When the Arlington County Democratic Committee in early February debated whether to retain the organization’s nominating caucus for School Board seats, Mary Kadera was among those enthusiastically supporting its retention.
Kadera acknowledged the process had its faults and needed reforms. But she also said it was a vital backstop to ensure that liberal Democrats are able to determine who sits on the School Board.
But Kadera had a change of heart, and though she didn’t publicize the fact immediately, ended up voted against continuing the caucus.
“At the meeting, I listened carefully and I grew increasingly uncomfortable because of what I was hearing,” she said in a missive to supporters on Feb. 28. “If I had been called to speak closer to the end of the meeting, I’m not sure if I would have stood up and said what I did.”
What led to her evolving view? “Other people, including many people of color, sharing how the caucus is divisive and doing harm to our community at a time when we really need to be pulling together,” Kadera wrote on Feb. 28.
Last year, Kadera won the Democratic caucus and moved on to win the general election.
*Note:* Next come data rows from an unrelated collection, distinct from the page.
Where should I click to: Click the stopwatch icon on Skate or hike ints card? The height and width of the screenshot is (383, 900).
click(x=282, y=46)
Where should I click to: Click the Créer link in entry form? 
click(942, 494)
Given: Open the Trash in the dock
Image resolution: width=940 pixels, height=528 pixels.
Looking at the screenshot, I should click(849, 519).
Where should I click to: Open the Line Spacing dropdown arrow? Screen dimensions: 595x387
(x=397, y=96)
She succeeded Monique O’Grady, who called it quits after a single four-year term on the School Board.
(O’Grady at the Feb. 2 meeting came out in favor of retaining the caucus process, as did, among others, current School Board Chairman Barbara Kanninen.)
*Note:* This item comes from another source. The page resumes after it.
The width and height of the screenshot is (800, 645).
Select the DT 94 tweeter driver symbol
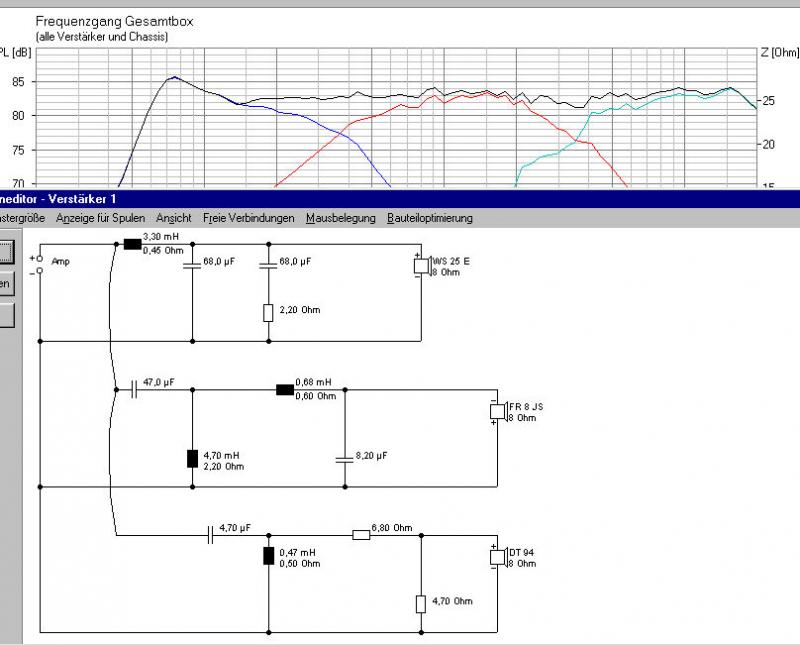point(495,557)
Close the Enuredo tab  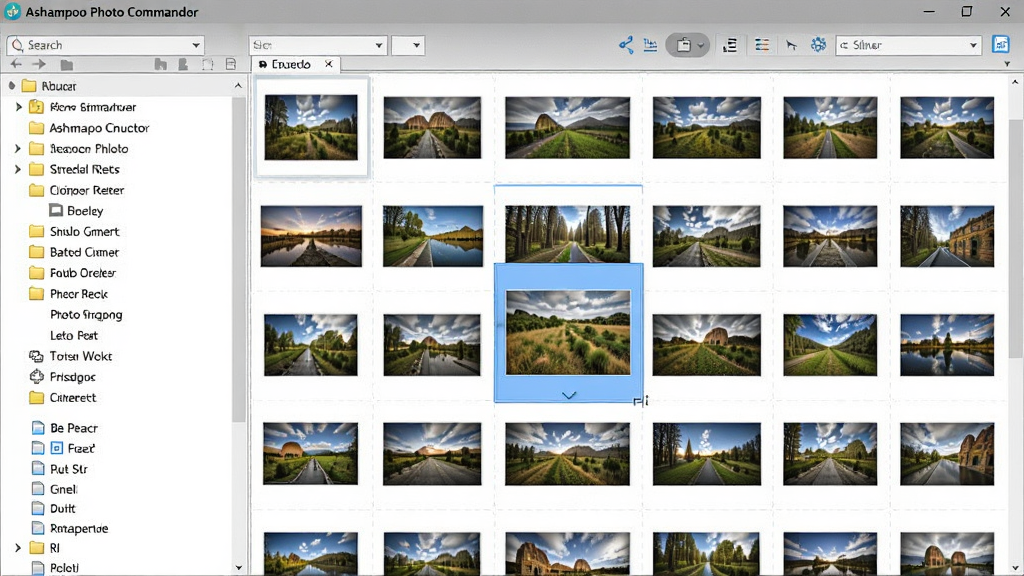pos(328,64)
Even had she come out against the proposal to eliminate the caucus at the Feb. 2 meeting, it’s unlikely Kadera would have had any appreciable impact. The Democratic power-brokers who had the authority to vote on the matter opted to keep the caucus in place by a 4-to-1 margin.
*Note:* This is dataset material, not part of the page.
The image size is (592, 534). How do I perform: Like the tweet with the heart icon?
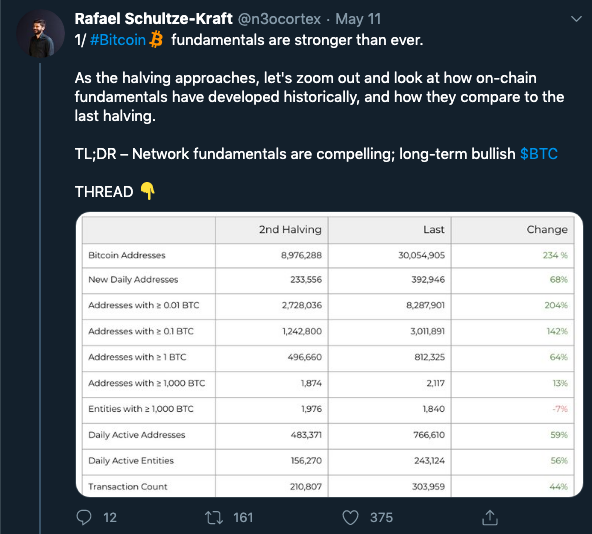[350, 517]
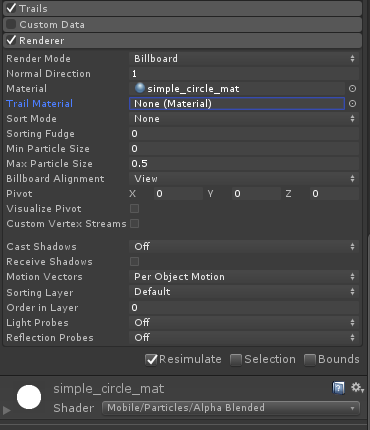Click the simple_circle_mat sphere icon

click(x=140, y=88)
But at least Kadera is on the record with her amended viewpoint.
“To those who feel like my change of heart is ‘too little, too late’ – I can only agree that yes, it took me a while to land in this spot,” she said. “But that hasn’t been for lack of interest or careful study: I care deeply about our community, its public education system and its governance.”
Arlington has had an elected School Board since the 1990s. Under Virginia law, elections are formally nonpartisan, but political parties are able to “endorse” candidates if not formally nominate them.
Virtually all Arlington School Board members of the last two decades won the Democratic endorsement prior to general-election victory; the lone outlier was Dave Foster, who ran as a Republican-backed independent and won four-year terms in 1999 and 2003.
The 2021 Democratic caucus between Kadera and Miranda Turner, which effectively determined the outcome of the subsequent general election, drew about 6,200 participants. That was about 6 percent of the number who turned out for the ensuing election, where their School Board choices were Kadera or independent Major Mike Webb. Kadera won 77 percent of the general-election vote.